[ACTIVITY]:
Give again, exactly and without pictures, the lines running from the line with "Expand the hidden system tray icons" to the end of the records below.

Saved data entries:
↓↓↓

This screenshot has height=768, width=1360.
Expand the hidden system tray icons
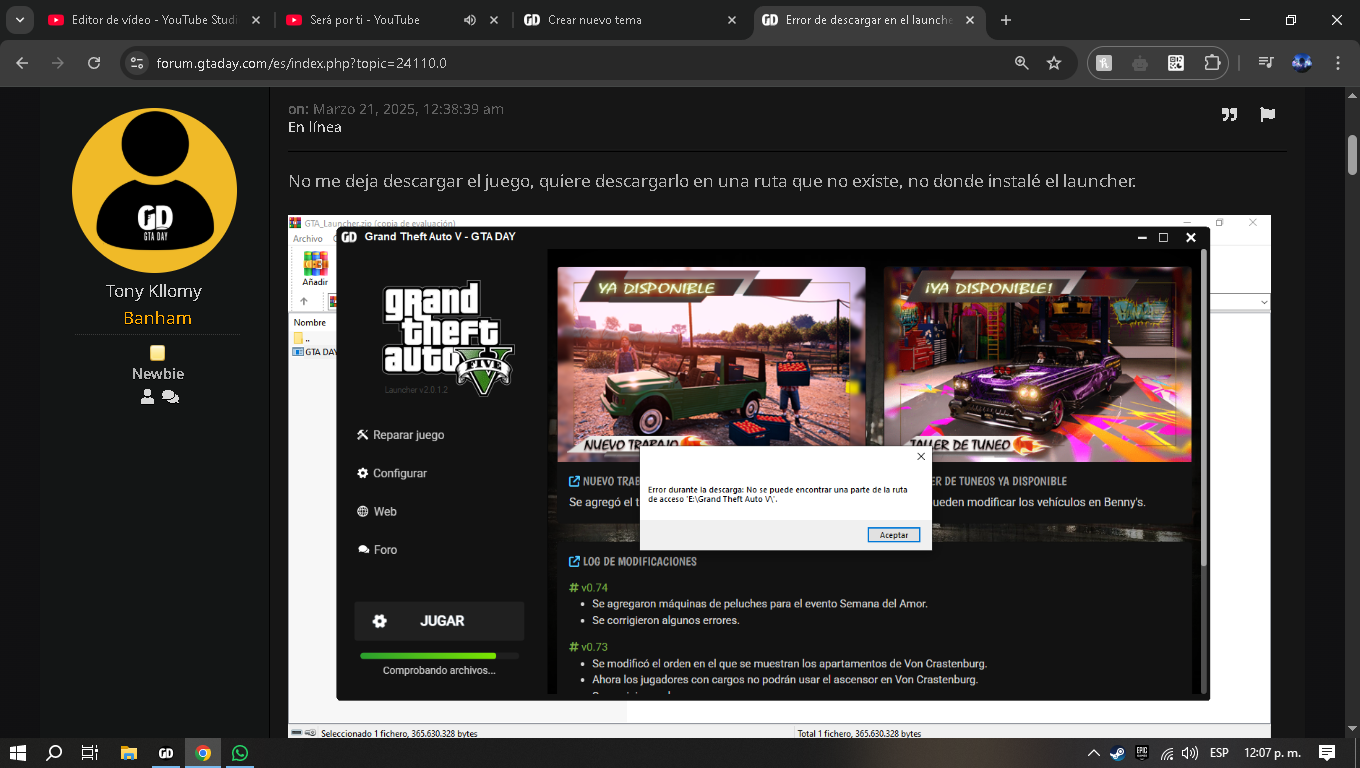(x=1093, y=753)
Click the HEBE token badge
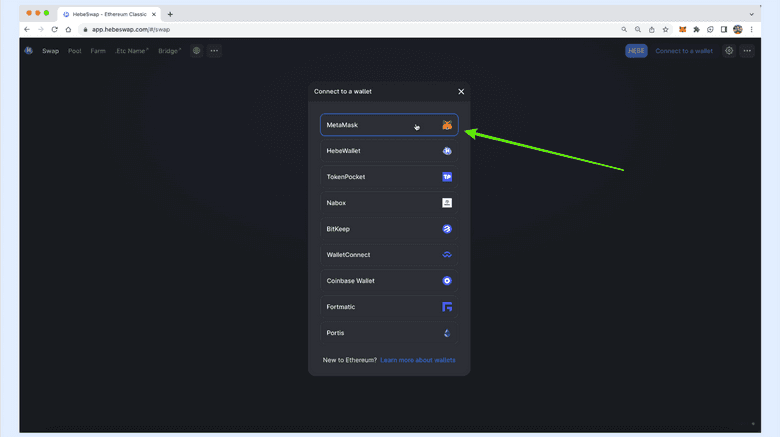 point(636,51)
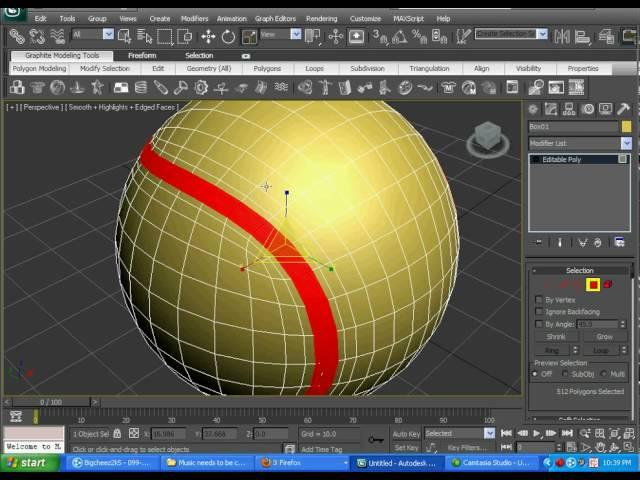Click the object color swatch beside Box01
Screen dimensions: 640x480
point(626,127)
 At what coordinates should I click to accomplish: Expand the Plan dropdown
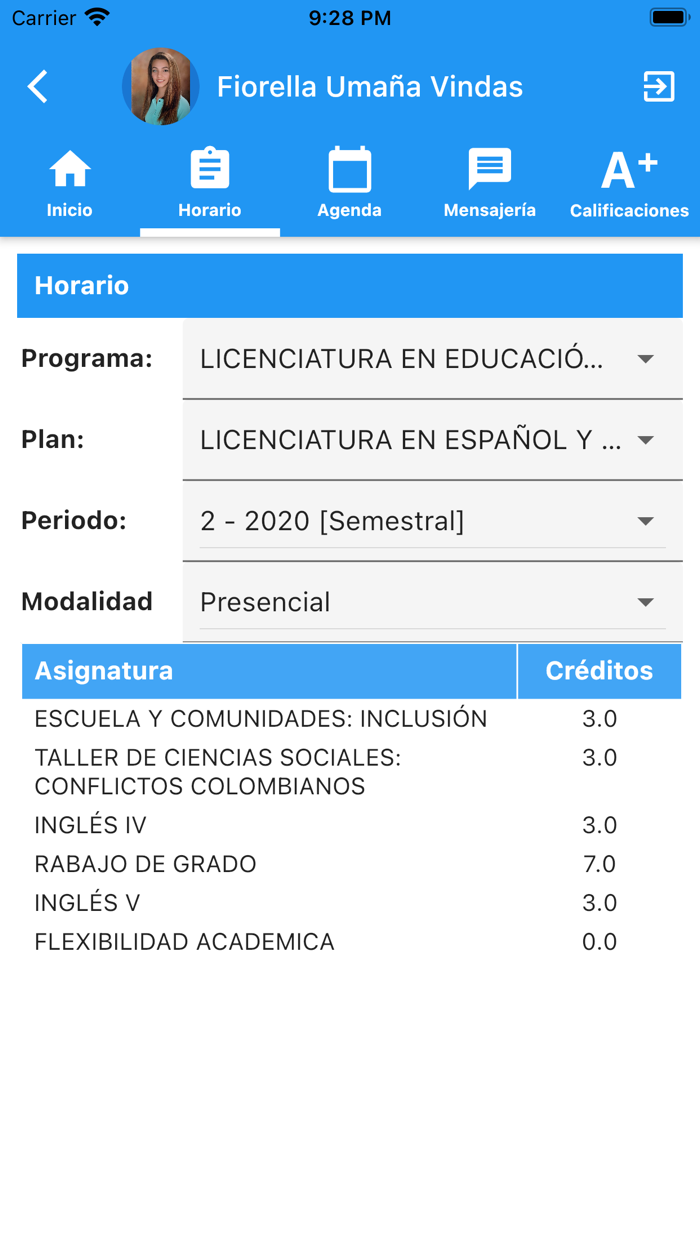[x=432, y=440]
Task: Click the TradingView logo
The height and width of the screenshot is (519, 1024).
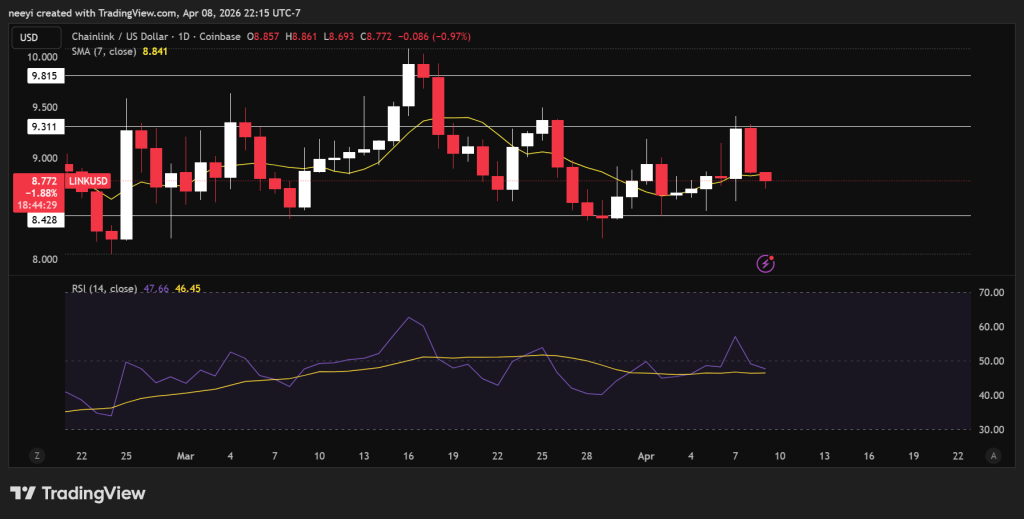Action: [x=78, y=493]
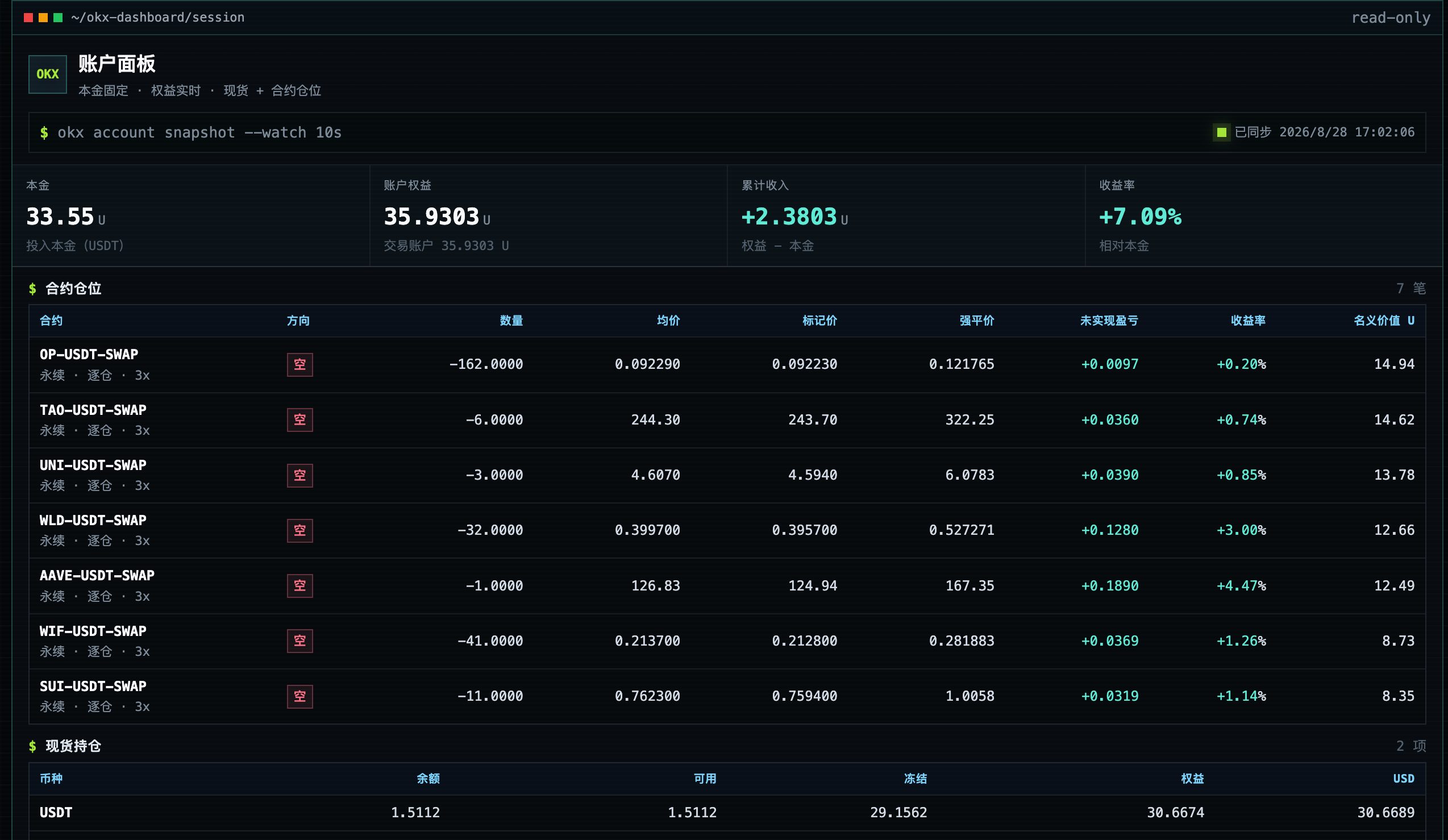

↑↑↑

[REPLY TO THE TASK]:
Expand the hidden system tray icons
(x=1093, y=753)
Click the HEBE token badge
 point(636,51)
Click the object color swatch beside Box01
Screen dimensions: 640x480
point(626,127)
 At what coordinates should I click to accomplish: Expand the Plan dropdown
[x=432, y=440]
Task: Click the TradingView logo
The height and width of the screenshot is (519, 1024).
Action: [x=78, y=493]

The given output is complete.